A small problem in paradise

On the face of it things have never been better in the island State of Singapore. With GDP growth nudging upwards towards six per cent, inflation at 1.5 per cent and the number of its citizens living below the poverty line too small to compute, it can rightly lay claim to be East Asia’s only first world nation.

Public servants around the globe contemplating lay-offs and “doing more with less” would be interested to note that Singapore’s State employees received a year-end bonus – and if they were still dissatisfied enough to want to leave their well-paid jobs, an unemployment rate of  1.9 per cent ensures they would not have to look far to find another.

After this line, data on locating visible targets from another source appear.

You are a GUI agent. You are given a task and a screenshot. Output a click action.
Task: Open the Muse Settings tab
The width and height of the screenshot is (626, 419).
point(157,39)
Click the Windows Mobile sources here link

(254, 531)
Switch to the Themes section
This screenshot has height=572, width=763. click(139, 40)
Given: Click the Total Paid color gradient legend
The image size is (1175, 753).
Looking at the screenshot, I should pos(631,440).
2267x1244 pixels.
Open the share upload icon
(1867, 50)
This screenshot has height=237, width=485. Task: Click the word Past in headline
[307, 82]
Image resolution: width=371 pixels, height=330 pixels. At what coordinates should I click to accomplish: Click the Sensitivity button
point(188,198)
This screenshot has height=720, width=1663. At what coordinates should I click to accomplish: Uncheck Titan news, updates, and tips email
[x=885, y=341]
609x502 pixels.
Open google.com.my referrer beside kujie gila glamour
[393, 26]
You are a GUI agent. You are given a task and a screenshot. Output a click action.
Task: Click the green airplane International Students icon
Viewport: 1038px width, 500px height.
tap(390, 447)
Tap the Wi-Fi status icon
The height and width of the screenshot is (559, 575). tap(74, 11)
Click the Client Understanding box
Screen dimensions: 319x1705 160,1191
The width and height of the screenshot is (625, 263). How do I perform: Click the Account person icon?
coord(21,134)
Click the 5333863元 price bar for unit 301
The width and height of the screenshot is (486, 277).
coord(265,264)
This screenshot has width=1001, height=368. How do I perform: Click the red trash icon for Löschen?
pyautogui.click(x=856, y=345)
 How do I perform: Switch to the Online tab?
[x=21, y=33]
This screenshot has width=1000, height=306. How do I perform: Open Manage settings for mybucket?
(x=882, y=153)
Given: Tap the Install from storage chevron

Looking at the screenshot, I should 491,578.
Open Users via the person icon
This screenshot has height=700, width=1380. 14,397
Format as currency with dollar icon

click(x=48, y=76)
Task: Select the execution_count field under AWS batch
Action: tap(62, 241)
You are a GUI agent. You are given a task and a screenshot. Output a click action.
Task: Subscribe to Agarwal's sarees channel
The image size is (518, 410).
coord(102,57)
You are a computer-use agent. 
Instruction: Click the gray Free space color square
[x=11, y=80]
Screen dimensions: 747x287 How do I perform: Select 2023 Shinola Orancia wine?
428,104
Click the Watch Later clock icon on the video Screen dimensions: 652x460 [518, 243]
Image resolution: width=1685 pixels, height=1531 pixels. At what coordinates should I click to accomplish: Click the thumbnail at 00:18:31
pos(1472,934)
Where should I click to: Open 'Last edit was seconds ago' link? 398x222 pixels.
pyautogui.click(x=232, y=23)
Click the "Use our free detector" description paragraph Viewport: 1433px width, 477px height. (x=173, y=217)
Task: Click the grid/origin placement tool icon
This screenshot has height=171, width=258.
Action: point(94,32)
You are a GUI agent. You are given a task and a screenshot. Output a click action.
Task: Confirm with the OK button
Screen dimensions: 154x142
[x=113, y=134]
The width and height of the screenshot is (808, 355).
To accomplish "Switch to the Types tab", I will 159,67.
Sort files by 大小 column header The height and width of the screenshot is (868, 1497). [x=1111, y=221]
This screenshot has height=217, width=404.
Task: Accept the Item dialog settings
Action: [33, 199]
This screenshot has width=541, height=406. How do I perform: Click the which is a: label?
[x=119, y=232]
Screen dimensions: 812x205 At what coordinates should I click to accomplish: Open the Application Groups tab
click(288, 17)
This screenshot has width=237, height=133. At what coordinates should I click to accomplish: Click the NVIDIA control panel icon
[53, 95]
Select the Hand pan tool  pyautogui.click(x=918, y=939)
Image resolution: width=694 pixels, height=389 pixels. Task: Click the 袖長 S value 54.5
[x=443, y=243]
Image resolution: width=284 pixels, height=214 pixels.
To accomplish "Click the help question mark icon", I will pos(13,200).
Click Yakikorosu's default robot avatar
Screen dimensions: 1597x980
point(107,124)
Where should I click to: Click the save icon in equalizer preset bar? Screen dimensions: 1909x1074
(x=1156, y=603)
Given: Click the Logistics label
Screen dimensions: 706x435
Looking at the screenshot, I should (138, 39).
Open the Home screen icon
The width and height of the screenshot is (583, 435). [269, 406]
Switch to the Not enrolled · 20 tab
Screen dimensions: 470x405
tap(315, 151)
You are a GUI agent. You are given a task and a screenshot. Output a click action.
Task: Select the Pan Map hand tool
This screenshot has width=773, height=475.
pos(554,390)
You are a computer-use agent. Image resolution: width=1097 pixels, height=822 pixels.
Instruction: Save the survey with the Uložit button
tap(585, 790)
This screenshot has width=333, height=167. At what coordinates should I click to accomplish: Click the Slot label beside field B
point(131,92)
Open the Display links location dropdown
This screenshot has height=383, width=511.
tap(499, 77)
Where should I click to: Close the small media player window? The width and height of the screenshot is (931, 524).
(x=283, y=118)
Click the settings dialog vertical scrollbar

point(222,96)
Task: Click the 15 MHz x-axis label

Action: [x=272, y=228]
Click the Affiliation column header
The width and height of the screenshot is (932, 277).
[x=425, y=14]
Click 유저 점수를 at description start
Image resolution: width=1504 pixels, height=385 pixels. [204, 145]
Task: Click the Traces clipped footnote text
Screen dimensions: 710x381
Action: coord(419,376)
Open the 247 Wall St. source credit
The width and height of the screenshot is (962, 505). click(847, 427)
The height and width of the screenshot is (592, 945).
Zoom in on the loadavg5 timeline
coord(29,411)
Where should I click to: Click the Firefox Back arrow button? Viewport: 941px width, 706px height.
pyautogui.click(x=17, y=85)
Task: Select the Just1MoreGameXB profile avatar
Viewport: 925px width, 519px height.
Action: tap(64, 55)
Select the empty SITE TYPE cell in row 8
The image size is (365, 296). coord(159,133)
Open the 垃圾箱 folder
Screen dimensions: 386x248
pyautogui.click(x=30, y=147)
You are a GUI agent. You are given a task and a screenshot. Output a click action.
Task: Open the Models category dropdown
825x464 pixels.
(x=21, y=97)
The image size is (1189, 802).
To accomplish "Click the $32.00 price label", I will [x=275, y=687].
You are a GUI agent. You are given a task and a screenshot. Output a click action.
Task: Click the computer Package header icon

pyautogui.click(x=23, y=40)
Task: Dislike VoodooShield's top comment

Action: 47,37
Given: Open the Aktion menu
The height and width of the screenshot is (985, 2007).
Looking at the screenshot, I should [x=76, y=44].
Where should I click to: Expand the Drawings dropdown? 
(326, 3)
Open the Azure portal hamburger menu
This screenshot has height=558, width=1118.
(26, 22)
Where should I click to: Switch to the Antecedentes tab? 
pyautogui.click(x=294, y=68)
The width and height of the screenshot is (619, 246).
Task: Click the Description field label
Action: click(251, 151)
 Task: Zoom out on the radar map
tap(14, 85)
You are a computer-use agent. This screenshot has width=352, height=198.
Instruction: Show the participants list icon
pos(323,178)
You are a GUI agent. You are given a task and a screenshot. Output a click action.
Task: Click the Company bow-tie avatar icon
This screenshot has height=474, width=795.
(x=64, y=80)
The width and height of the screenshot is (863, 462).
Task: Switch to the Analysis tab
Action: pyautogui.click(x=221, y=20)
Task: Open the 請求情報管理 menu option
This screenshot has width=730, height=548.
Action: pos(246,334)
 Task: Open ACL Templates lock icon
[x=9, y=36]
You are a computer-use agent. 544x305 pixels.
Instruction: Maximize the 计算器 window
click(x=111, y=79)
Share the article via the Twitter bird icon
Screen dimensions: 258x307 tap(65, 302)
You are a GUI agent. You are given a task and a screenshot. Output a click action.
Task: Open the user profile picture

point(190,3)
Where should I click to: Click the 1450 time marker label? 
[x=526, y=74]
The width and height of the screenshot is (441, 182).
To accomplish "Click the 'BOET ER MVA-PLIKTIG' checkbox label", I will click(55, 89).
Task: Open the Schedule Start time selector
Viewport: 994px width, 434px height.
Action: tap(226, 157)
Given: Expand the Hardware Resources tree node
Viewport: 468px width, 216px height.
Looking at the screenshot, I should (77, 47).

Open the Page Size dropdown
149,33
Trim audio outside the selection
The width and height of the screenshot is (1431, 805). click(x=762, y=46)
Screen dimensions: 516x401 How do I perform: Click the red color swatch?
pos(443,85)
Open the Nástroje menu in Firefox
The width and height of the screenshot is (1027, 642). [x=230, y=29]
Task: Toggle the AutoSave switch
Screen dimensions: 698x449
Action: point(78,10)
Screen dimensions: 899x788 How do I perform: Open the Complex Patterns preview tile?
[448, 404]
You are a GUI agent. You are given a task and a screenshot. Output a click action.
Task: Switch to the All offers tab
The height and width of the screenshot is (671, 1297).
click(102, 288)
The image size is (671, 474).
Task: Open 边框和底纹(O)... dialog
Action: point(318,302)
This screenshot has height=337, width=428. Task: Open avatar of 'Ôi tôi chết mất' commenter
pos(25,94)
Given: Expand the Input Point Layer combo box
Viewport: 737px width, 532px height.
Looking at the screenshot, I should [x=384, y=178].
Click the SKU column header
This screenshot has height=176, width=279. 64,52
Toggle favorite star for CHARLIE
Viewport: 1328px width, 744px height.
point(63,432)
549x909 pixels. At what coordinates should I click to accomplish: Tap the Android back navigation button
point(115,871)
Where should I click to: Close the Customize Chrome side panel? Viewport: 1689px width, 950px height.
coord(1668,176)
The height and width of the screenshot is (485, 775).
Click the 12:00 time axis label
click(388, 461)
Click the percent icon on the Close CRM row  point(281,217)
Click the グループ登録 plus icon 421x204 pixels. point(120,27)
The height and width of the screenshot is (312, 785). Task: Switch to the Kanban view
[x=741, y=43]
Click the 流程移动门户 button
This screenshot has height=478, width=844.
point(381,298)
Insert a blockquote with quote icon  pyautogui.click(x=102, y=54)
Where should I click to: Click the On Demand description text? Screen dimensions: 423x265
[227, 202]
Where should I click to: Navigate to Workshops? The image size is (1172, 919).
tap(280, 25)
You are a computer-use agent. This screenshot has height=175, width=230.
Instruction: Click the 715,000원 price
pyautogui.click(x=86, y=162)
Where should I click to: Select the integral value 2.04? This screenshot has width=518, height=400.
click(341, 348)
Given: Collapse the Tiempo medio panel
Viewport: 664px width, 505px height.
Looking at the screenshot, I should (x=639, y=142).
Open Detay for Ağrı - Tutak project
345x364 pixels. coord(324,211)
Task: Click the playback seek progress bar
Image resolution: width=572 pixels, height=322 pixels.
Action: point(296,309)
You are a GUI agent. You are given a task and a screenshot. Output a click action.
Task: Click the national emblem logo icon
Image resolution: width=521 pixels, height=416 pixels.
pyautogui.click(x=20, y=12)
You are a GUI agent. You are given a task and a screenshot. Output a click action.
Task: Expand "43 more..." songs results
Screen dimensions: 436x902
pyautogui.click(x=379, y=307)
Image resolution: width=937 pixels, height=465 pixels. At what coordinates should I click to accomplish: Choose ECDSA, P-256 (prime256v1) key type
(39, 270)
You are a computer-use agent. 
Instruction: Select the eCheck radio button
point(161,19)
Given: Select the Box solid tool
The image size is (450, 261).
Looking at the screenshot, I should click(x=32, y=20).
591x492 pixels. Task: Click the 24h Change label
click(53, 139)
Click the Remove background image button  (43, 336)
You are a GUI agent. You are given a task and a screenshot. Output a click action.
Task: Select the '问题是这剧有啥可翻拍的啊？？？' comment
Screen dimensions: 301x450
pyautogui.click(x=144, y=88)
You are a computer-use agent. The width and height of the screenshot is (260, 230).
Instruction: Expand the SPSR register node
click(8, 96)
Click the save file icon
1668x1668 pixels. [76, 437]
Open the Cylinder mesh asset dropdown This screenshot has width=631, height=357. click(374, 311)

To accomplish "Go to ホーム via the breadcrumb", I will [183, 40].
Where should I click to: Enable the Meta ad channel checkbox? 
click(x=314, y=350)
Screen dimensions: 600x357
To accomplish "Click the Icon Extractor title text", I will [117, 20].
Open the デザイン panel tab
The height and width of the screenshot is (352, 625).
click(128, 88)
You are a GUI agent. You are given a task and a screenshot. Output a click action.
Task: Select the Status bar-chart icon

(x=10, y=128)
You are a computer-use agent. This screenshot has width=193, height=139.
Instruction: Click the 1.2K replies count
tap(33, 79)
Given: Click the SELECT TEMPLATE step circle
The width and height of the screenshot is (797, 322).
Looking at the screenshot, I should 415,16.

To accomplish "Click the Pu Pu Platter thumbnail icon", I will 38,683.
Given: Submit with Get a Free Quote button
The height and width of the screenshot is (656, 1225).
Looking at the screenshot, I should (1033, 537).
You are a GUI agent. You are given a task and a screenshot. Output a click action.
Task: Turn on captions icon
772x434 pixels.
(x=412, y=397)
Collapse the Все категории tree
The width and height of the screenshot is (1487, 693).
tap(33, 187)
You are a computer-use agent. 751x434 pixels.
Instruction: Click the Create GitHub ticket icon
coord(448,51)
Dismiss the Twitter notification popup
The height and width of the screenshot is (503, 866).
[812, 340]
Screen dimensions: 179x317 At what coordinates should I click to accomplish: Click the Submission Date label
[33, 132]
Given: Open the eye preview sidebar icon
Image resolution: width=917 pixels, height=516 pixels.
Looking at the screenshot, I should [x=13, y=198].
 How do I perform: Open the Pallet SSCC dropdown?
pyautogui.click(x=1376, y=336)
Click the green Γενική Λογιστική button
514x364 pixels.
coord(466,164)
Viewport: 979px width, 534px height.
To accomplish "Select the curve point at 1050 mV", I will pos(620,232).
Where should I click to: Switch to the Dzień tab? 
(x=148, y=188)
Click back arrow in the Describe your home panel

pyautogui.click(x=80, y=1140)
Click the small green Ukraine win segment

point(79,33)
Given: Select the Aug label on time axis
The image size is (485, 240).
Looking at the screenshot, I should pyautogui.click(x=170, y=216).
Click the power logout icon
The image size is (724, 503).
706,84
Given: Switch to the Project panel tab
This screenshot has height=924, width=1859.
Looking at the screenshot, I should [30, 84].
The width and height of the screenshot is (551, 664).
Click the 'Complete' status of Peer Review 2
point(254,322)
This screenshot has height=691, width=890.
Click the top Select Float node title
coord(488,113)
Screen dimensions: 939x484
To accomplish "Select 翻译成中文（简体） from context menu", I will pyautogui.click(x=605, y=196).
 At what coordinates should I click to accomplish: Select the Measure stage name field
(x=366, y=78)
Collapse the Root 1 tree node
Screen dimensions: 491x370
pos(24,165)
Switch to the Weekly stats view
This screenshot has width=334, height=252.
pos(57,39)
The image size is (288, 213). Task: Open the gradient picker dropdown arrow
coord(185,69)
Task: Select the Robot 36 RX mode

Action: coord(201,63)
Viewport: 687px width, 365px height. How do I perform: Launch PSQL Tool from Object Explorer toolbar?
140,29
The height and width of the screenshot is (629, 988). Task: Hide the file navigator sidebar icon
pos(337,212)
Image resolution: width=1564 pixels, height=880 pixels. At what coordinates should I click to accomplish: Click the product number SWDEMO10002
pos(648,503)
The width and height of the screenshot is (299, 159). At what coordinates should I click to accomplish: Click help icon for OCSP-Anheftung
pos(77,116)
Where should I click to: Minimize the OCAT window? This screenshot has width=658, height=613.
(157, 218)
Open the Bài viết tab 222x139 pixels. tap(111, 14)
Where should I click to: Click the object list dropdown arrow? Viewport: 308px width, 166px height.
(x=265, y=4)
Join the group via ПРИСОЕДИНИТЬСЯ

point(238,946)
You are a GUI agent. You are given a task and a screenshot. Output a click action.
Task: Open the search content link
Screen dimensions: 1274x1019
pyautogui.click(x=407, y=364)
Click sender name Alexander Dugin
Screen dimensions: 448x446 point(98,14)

With exports at $412 billion running ahead of imports ($375 billion) and with a good balance of trading partners, things look set for another prosperous year – but are there any problems in paradise? Well according to some economists there is at least one.

They point to Singapore’s heavy reliance on services to keep the economy ticking over. These account for 73.4 per cent of its GDP, with industry making up the rest (26.6 per cent). Agriculture, despite heavy investment in cutting edge agrotechnology, does not register.

But even industry’s minor share is set to decline with news, just after Christmas, that factory output fell by 2.8 per cent in November, compared with the same month in 2013. It was the weakest showing of the year and fooled even the most pessimistic forecasts of 0.3 per cent growth.

As a result the Ministry of Trade and Industry believes the nation’s economy as a whole will grow more slowly during 2015.

Of course, as a major trading nation, Singapore cannot remain immune from the anaemic performance of most of the world’s leading economies and for the moment at least, the demand for its services – finance, insurance, transport and storage, remain strong.

A year ago, writing in Forbes Magazine, economic analyst Jesse Colombo predicted the Singapore economy was heading for an “Iceland-style meltdown”. That was fanciful; has not happened and well not happen.

However, much will depend on a continuing global recovery from the traumas of the past decade – and especially in the performance of the United States – on whether Singapore’s public servants get another Christmas present in 2015.